En début d’année, la Société Générale a également lancé une offre de crédit auto vert comparable grâce à son partenariat avec Hello Watt. La banque propose en outre un éco-prêt à taux zéro dont le montant peut aller jusqu’à 30 000 euros.
Crédit auto vert
Les crédits auto pour l’achat d’un véhicule bas carbone sont assez similaires au crédit auto classique. Cependant, de nombreuses offres de prêts automobiles sont apparues sur le marché et se veulent plus attractives pour inciter les consommateurs à s’équiper de véhicules plus écologiques.
Cela peut passer par l’application de conditions d’emprunt plus avantageuses (taux d’intérêt plus bas, absence d’apport, etc.) ou par la réduction des frais de dossier ou autres frais annexes.

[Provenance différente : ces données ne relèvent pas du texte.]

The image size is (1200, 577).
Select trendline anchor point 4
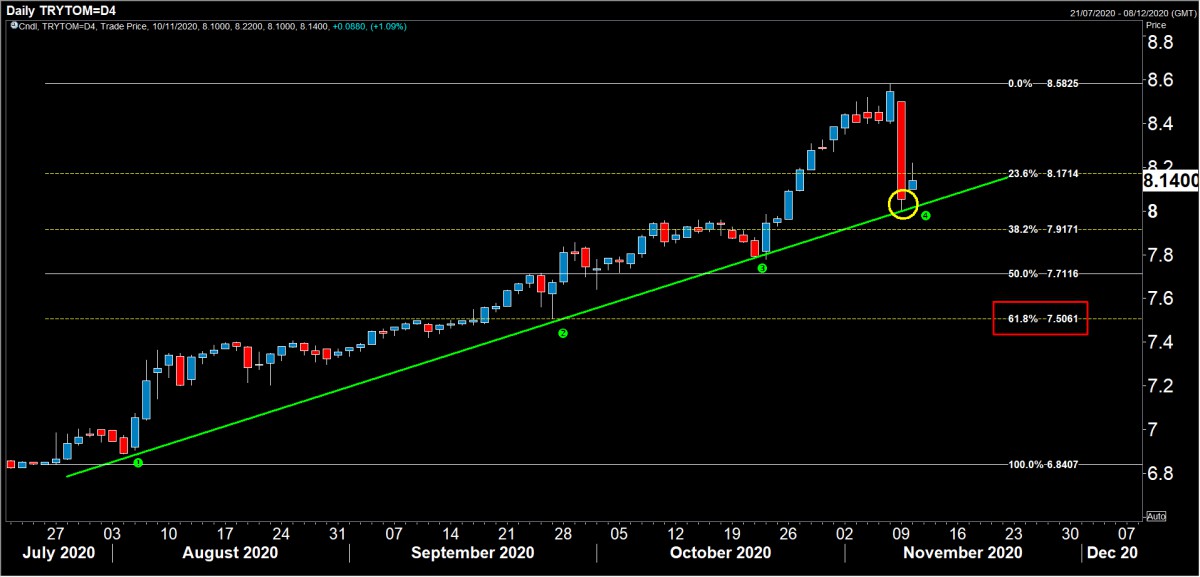(x=925, y=215)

Certains établissements imposent cependant des critères pour accorder ces crédits verts : taux d’émission de CO2 inférieur à 50g/km, interdiction de revendre le véhicule dans les 6 mois après l’achat, pour ne citer que ceux-là.
La finance verte pour le secteur bancaire, que retenir?

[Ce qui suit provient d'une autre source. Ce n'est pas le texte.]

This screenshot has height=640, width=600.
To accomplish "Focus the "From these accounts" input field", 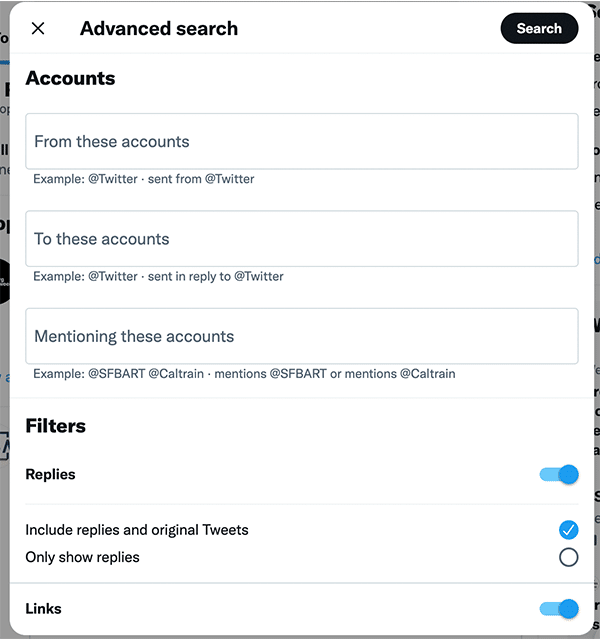I will pyautogui.click(x=302, y=141).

Le secteur bancaire s’est engagé dans une profonde mutation afin de répondre au défi du financement de la transition écologique. La finance verte connaît un développement rapide depuis plusieurs années et ces nouveaux outils commencent à se démocratiser auprès des investisseurs et des entreprises.
De nombreuses offres destinées aux particuliers commencent également à voir le jour pour les aider à financer des travaux de rénovation énergétique ou l’achat de véhicules bas-carbone tel que le prêt vert. Ce mouvement d’innovation est stimulé par l’apparition de nouveaux concurrents sur le marché, qui conduit les acteurs traditionnels à s’adapter pour répondre aux nouvelles exigences des consommateurs.
L’évolution de la réglementation a également joué un rôle majeur pour améliorer la transparence sur ces nouveaux produits financiers mais également pour évaluer l’exposition des banques aux risques climatiques. Un mouvement qui devra se poursuivre et se renforcer dans les années à venir pour relever le défi de la transition écologique.
Publications de référence :
- Institut de la finance durable, 2022, « Bilan mondial de la finance climat », octobre.
- Climate Bonds Initiative, "Green and Other Labelled Bonds Fought Inflation to reach USD858.5bn in 2022", Avril 2023
- PricewaterhouseCoopers France (PwC), "Risques financiers et transition climatique, Un défi réglementaire et méthodologique", 2022
- I4CE, 2022, « Panorama des financements climat », octobre.
- Conférence des Nations Unies, COP23.